(Dataset entries)
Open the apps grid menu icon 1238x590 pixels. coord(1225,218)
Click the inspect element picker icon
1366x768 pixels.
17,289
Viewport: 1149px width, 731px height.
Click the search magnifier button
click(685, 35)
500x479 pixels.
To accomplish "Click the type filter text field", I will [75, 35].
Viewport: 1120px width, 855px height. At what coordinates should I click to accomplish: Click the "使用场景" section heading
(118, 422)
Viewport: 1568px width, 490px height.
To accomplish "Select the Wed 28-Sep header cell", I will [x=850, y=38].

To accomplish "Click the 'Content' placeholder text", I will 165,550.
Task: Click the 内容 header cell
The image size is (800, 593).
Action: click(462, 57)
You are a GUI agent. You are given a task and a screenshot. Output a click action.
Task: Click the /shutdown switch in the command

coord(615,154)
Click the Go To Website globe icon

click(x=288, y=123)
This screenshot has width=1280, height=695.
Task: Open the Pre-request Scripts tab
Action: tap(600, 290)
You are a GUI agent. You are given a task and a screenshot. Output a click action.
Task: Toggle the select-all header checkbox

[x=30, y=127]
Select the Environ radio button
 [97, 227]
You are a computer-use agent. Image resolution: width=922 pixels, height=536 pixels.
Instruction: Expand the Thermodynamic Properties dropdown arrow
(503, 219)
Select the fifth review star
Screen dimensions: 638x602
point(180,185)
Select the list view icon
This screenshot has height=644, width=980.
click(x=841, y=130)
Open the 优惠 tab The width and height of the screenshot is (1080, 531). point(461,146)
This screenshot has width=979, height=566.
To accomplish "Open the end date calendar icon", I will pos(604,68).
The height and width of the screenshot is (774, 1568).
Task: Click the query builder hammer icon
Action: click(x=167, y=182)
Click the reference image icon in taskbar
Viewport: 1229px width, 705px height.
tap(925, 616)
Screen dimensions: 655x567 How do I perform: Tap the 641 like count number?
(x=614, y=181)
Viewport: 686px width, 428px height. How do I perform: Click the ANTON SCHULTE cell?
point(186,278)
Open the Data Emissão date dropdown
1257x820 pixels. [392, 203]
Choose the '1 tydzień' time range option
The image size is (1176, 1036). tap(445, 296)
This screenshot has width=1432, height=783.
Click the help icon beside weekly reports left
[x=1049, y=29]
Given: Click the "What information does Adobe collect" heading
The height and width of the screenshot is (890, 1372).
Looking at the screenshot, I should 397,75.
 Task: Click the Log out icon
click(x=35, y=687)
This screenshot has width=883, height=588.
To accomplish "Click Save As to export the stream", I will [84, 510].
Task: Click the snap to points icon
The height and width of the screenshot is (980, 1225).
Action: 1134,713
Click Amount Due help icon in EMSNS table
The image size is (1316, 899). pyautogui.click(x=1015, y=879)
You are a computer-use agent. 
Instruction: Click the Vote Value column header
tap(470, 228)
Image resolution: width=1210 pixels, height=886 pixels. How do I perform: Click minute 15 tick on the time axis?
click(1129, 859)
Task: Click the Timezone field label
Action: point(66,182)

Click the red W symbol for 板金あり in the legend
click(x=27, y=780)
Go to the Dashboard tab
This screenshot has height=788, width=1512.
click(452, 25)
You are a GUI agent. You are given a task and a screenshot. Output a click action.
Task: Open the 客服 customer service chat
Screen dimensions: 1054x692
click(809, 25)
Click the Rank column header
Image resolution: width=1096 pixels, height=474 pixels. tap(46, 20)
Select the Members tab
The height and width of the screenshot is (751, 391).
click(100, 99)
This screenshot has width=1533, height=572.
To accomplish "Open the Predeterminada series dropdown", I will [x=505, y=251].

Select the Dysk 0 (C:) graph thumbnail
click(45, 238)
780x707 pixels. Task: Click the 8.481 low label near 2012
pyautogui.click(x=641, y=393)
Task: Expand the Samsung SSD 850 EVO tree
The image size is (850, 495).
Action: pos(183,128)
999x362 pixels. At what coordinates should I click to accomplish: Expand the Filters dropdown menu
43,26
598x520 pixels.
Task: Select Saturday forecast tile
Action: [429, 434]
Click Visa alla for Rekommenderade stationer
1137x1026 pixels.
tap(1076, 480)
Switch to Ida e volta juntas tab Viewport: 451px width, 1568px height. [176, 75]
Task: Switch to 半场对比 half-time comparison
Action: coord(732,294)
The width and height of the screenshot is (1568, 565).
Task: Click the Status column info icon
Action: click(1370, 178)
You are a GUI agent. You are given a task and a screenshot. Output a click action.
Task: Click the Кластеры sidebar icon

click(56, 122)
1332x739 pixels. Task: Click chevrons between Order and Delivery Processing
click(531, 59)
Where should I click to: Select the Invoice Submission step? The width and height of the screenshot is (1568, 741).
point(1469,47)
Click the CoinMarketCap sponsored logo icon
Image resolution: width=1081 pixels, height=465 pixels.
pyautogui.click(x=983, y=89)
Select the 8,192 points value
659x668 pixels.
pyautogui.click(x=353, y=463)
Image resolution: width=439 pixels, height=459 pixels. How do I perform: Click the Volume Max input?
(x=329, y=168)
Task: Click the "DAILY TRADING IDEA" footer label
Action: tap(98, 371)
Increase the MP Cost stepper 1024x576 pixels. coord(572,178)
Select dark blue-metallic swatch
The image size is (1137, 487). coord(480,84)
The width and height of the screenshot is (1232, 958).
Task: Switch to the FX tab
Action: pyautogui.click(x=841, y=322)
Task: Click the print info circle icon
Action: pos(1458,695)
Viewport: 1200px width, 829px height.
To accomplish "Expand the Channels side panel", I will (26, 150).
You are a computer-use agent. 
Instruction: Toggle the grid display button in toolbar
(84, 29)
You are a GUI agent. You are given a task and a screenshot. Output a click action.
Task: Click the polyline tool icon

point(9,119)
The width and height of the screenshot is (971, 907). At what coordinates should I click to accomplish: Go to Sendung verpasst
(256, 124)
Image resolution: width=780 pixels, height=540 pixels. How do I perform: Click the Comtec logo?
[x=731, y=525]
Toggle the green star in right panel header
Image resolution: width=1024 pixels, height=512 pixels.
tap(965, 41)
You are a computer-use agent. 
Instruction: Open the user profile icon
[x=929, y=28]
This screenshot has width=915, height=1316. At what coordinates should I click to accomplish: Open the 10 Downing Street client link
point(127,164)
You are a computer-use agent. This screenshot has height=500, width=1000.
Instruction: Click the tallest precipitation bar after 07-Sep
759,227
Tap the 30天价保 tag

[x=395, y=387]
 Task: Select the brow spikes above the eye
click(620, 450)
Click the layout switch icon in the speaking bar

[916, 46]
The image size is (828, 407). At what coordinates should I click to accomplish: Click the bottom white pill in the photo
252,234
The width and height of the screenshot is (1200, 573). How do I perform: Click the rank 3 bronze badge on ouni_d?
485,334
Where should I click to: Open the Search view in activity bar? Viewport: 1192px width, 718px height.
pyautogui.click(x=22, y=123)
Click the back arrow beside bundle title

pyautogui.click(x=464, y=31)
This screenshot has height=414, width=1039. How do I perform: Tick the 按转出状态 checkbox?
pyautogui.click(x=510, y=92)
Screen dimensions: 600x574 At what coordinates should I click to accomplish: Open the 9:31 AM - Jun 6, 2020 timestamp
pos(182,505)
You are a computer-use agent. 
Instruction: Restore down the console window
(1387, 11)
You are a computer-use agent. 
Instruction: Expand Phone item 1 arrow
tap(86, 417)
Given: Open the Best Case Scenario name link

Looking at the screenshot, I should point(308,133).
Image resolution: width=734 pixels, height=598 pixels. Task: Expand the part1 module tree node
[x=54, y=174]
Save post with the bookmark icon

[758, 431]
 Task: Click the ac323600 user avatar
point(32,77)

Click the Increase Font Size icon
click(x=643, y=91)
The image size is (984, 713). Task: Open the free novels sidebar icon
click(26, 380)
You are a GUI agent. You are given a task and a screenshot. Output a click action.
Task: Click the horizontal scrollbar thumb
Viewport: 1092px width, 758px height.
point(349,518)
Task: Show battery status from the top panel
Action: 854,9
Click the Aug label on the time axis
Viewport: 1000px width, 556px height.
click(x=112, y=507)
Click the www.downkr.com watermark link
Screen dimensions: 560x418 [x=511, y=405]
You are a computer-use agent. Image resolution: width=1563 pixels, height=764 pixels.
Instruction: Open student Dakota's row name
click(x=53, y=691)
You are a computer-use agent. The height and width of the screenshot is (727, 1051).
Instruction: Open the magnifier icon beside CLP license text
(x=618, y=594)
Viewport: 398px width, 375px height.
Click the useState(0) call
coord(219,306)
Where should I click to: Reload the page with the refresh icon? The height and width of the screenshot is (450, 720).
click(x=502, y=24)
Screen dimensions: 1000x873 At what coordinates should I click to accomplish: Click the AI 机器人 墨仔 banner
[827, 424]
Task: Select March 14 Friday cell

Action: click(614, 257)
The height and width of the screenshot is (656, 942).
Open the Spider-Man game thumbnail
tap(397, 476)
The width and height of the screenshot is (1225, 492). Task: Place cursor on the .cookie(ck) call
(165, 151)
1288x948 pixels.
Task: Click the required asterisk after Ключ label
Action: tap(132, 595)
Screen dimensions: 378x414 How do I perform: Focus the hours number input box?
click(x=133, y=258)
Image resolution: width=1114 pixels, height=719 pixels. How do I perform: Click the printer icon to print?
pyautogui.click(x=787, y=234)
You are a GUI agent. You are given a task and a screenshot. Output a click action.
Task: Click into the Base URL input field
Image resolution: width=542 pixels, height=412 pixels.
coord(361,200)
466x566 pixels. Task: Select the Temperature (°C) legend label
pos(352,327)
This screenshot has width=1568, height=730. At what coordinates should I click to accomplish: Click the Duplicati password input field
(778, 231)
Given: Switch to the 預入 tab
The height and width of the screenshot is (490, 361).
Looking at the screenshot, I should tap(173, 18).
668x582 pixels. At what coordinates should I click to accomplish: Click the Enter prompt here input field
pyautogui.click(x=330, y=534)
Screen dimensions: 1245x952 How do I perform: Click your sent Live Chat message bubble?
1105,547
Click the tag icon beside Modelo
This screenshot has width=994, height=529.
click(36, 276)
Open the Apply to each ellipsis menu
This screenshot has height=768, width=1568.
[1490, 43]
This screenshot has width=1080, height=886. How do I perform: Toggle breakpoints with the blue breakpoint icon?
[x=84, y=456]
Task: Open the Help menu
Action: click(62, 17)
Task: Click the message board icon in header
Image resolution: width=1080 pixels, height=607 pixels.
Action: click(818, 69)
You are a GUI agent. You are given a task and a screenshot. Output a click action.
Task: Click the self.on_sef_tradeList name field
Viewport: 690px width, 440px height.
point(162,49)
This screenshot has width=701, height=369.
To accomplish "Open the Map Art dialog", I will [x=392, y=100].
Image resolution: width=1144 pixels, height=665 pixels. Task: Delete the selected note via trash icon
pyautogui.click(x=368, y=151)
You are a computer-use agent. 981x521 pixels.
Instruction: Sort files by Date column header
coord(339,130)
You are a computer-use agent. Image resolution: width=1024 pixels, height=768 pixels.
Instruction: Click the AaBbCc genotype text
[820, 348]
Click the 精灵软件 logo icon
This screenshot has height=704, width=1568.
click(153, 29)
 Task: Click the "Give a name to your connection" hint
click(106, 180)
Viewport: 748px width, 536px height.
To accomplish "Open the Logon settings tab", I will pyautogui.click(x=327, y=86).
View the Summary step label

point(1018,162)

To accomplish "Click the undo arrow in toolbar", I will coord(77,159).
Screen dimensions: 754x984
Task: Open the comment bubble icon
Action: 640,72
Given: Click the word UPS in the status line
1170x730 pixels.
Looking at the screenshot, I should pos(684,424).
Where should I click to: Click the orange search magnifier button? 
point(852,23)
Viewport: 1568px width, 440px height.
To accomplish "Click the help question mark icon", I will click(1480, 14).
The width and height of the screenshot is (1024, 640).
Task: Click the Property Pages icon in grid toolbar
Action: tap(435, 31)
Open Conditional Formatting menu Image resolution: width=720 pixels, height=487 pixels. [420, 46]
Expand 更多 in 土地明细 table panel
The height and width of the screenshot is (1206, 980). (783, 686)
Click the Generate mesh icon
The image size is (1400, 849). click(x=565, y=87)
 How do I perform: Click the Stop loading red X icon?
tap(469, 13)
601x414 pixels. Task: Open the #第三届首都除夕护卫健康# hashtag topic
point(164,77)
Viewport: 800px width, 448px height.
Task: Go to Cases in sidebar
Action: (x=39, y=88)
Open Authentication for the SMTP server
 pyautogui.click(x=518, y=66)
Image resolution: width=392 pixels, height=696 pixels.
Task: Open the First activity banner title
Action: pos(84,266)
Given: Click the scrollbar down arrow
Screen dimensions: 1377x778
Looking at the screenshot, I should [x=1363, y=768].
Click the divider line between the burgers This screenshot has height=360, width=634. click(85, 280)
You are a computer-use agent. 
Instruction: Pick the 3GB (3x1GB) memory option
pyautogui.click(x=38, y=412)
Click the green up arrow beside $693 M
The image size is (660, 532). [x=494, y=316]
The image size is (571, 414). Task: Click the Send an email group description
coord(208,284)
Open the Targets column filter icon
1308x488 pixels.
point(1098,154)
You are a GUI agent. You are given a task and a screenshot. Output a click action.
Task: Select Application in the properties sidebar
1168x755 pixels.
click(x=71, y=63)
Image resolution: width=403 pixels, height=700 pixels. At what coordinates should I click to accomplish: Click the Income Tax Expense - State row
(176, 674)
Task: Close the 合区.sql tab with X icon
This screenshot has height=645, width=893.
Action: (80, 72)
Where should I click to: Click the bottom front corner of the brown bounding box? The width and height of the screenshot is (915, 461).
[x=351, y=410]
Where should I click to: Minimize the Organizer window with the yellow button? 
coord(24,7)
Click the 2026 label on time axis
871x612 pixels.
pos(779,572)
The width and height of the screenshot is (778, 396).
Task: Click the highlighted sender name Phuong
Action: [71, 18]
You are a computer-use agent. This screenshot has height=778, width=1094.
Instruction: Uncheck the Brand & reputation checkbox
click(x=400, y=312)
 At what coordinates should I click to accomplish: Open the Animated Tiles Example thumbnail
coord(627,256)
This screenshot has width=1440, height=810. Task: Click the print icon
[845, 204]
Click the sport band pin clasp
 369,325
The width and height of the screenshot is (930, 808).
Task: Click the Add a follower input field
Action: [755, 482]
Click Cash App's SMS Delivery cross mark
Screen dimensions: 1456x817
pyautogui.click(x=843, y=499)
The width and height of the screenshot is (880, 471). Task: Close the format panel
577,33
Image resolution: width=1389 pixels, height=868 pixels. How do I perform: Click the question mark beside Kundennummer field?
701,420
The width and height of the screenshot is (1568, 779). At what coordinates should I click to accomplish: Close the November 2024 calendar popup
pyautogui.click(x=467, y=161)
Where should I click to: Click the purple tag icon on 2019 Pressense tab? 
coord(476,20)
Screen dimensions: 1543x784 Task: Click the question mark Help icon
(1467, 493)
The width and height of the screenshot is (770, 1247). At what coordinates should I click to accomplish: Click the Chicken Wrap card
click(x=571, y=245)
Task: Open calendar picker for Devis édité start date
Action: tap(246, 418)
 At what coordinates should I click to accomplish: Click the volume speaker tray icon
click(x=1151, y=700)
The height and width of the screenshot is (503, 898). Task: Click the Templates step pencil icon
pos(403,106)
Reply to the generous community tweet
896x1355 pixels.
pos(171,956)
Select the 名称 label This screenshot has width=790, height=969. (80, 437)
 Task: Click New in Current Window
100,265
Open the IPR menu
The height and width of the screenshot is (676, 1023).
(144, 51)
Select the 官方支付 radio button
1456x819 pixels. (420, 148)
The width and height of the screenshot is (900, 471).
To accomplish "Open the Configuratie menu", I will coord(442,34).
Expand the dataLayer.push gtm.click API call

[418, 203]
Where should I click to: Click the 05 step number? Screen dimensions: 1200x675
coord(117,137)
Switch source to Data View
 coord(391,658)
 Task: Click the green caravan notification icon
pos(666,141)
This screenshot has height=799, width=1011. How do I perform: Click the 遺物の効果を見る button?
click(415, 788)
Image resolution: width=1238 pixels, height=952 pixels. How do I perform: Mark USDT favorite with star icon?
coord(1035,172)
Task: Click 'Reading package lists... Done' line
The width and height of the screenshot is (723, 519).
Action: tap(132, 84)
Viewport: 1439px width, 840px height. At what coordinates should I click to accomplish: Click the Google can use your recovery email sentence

» What you will do
Once you reach the line that contains "Task: Click 'Reading", print it and every line after it exactly as written, stopping at the last line of the records and adding nothing.

» Exercise answer
Task: Click 'Reading package lists... Done' line
The width and height of the screenshot is (723, 519).
Action: tap(132, 84)
Viewport: 1439px width, 840px height. At what coordinates should I click to accomplish: Click the Google can use your recovery email sentence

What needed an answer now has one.